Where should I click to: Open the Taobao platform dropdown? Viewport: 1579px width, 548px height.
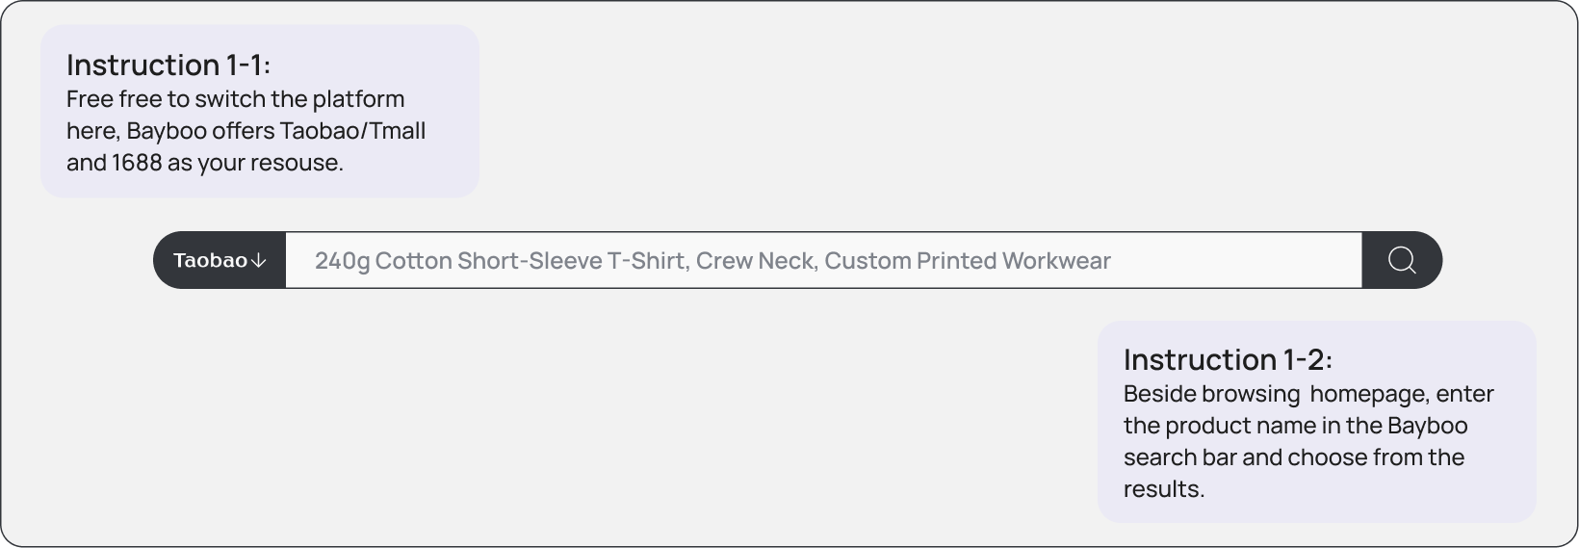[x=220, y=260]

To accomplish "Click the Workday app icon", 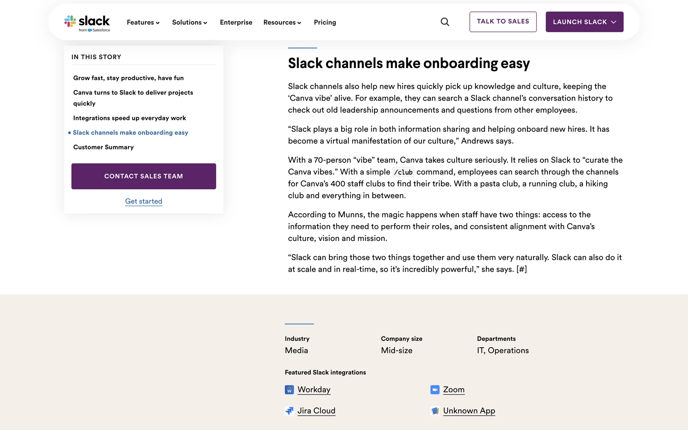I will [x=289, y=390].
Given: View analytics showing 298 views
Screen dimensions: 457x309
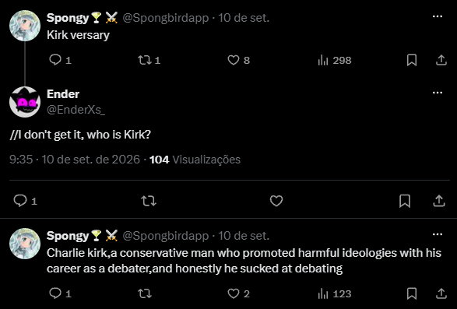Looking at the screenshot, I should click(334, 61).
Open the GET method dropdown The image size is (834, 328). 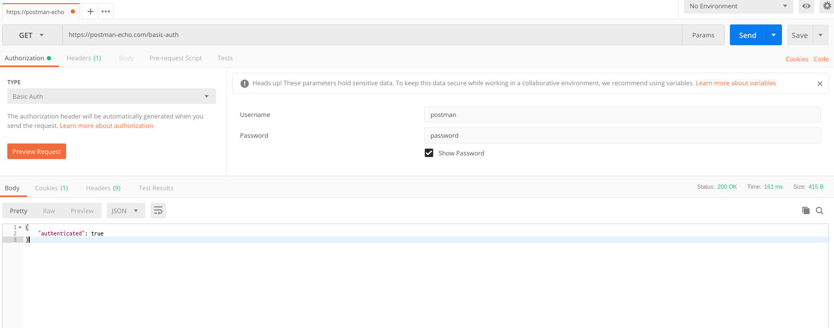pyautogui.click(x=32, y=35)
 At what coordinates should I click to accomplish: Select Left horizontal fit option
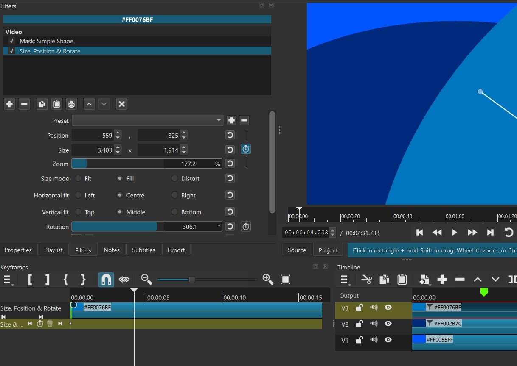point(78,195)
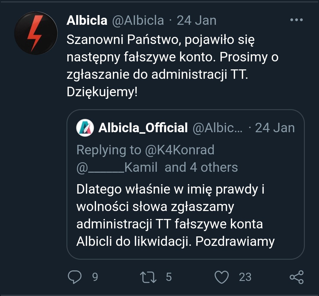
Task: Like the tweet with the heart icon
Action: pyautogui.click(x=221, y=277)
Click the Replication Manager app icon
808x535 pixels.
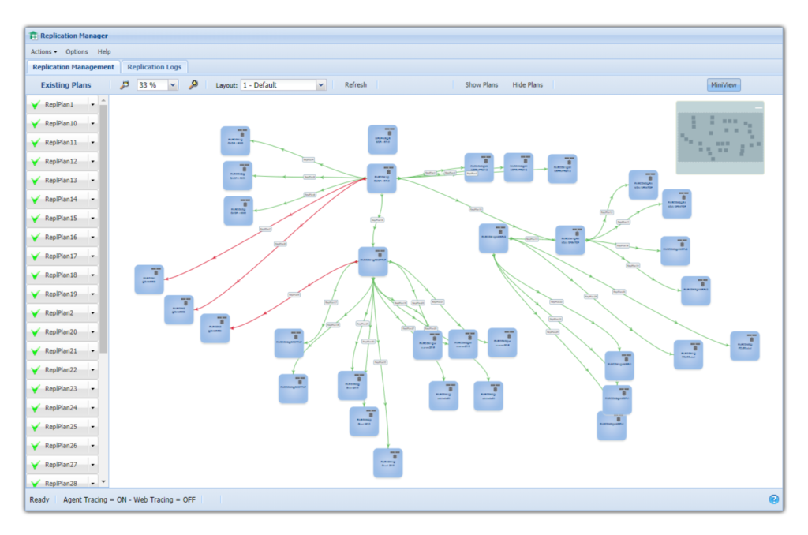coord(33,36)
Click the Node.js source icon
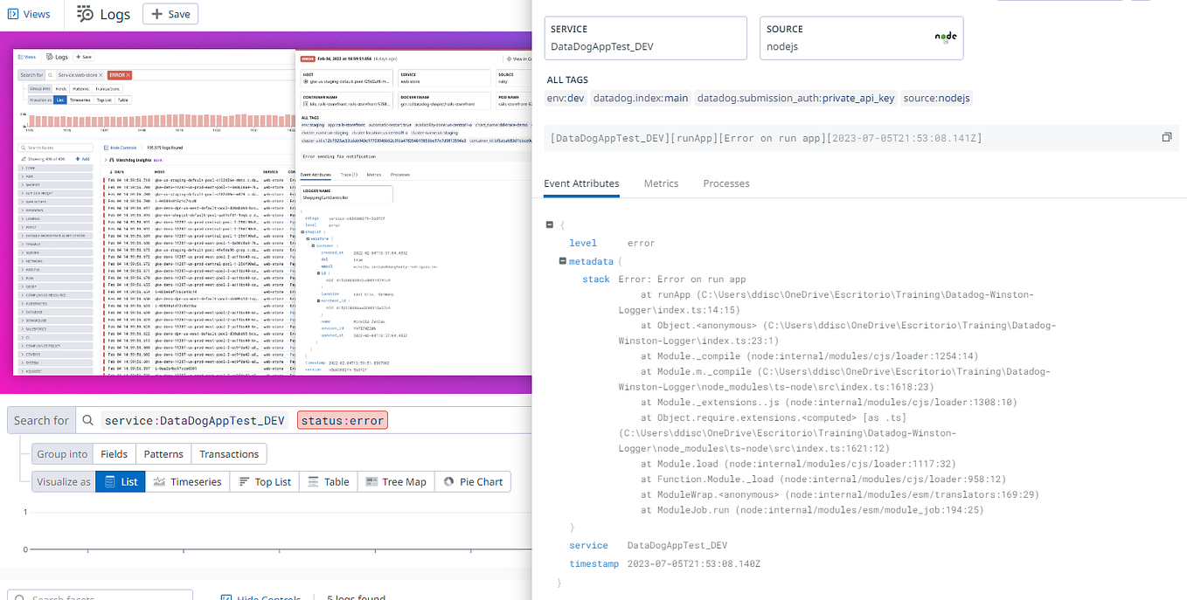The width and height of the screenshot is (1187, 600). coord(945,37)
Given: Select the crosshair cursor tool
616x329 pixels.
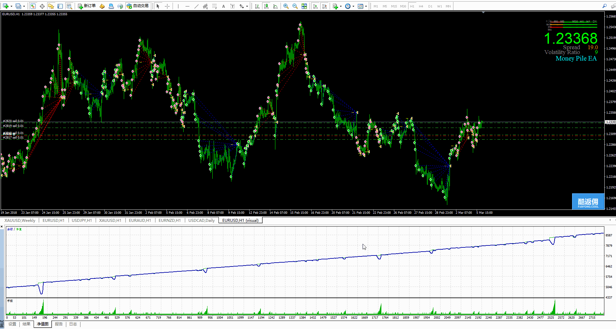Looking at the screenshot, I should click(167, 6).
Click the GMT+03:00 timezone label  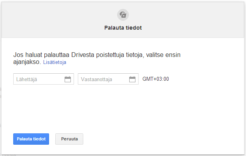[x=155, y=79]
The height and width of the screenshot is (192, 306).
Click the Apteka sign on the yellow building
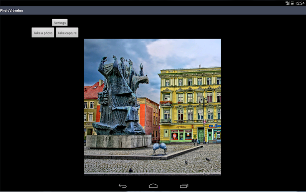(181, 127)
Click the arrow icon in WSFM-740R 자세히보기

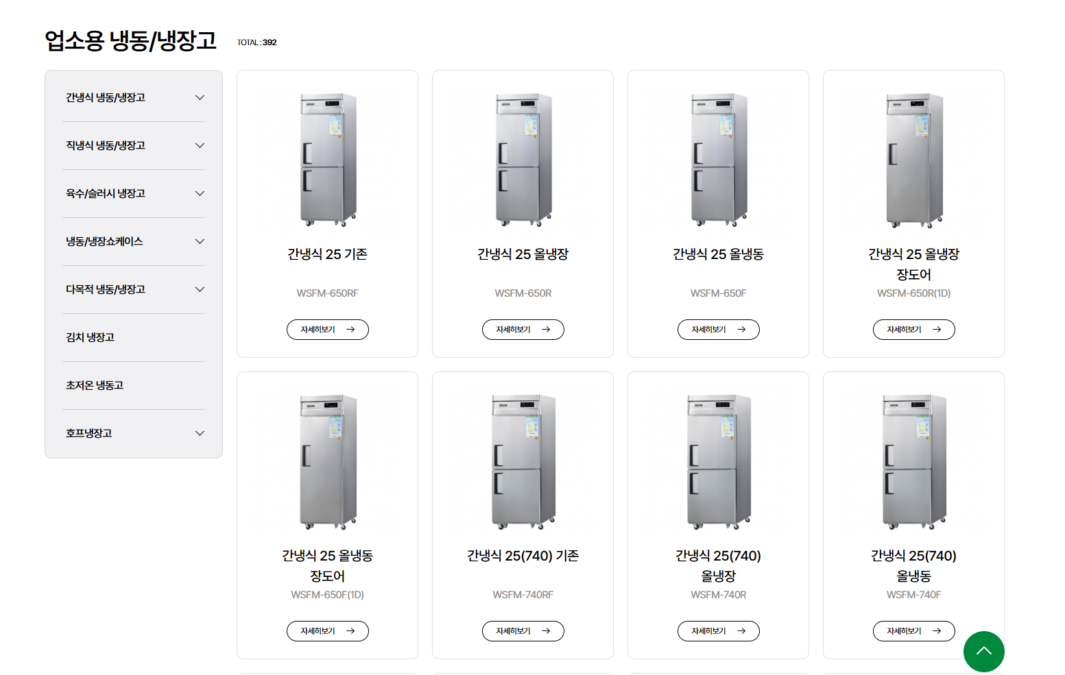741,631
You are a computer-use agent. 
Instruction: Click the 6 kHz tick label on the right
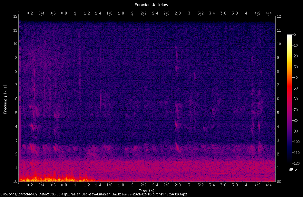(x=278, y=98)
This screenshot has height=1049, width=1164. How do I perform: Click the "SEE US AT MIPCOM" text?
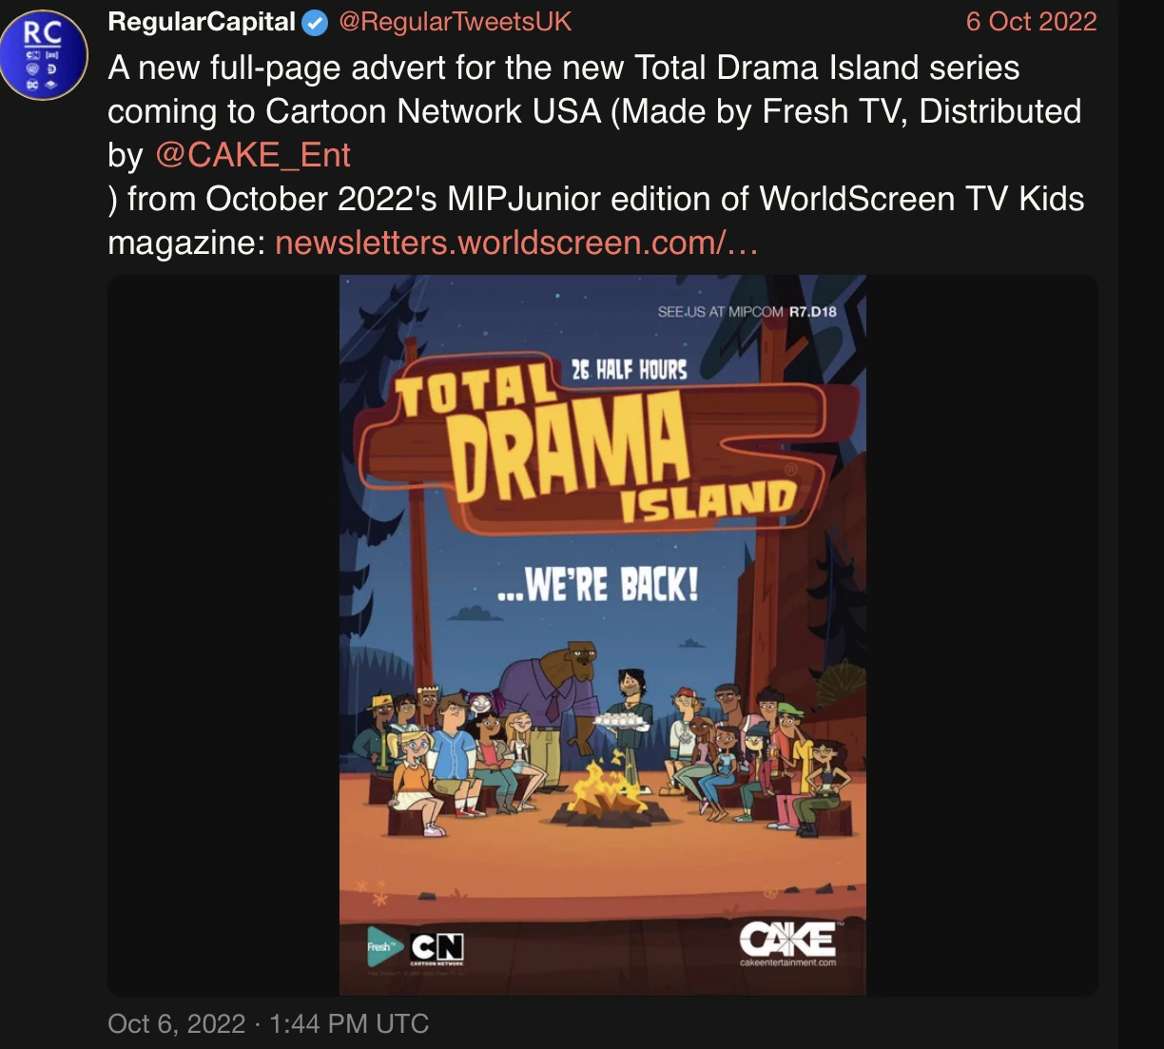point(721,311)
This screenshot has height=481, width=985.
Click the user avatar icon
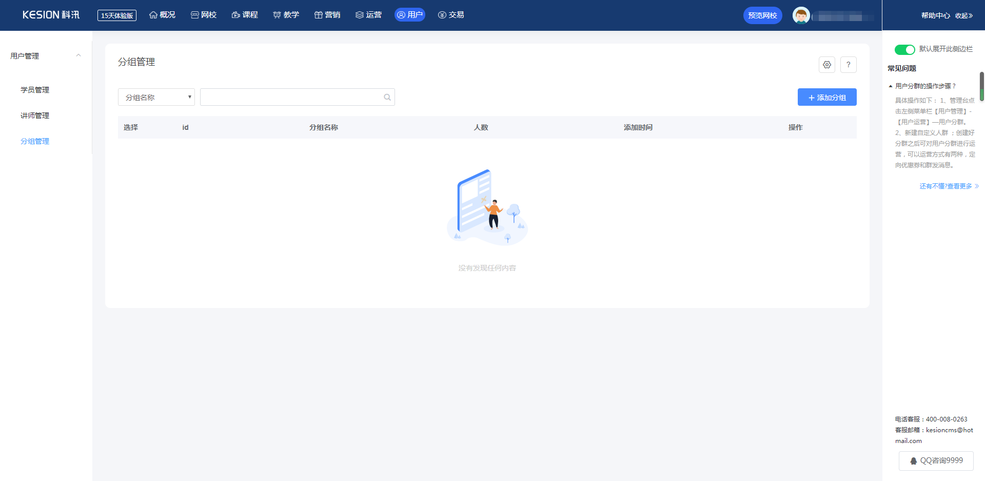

-*-*-

# EXERCISE:
Write the lines out again exactly, beginning at the one containing "Instruction: Click the" and ending with the last line of the entries, but without any pictures.

# YOUR SOLUTION:
Instruction: Click the 6 kHz tick label on the right
(x=278, y=98)
This screenshot has height=1049, width=1164. How do I perform: Click the "SEE US AT MIPCOM" text?
point(721,311)
This screenshot has height=481, width=985.
Click the user avatar icon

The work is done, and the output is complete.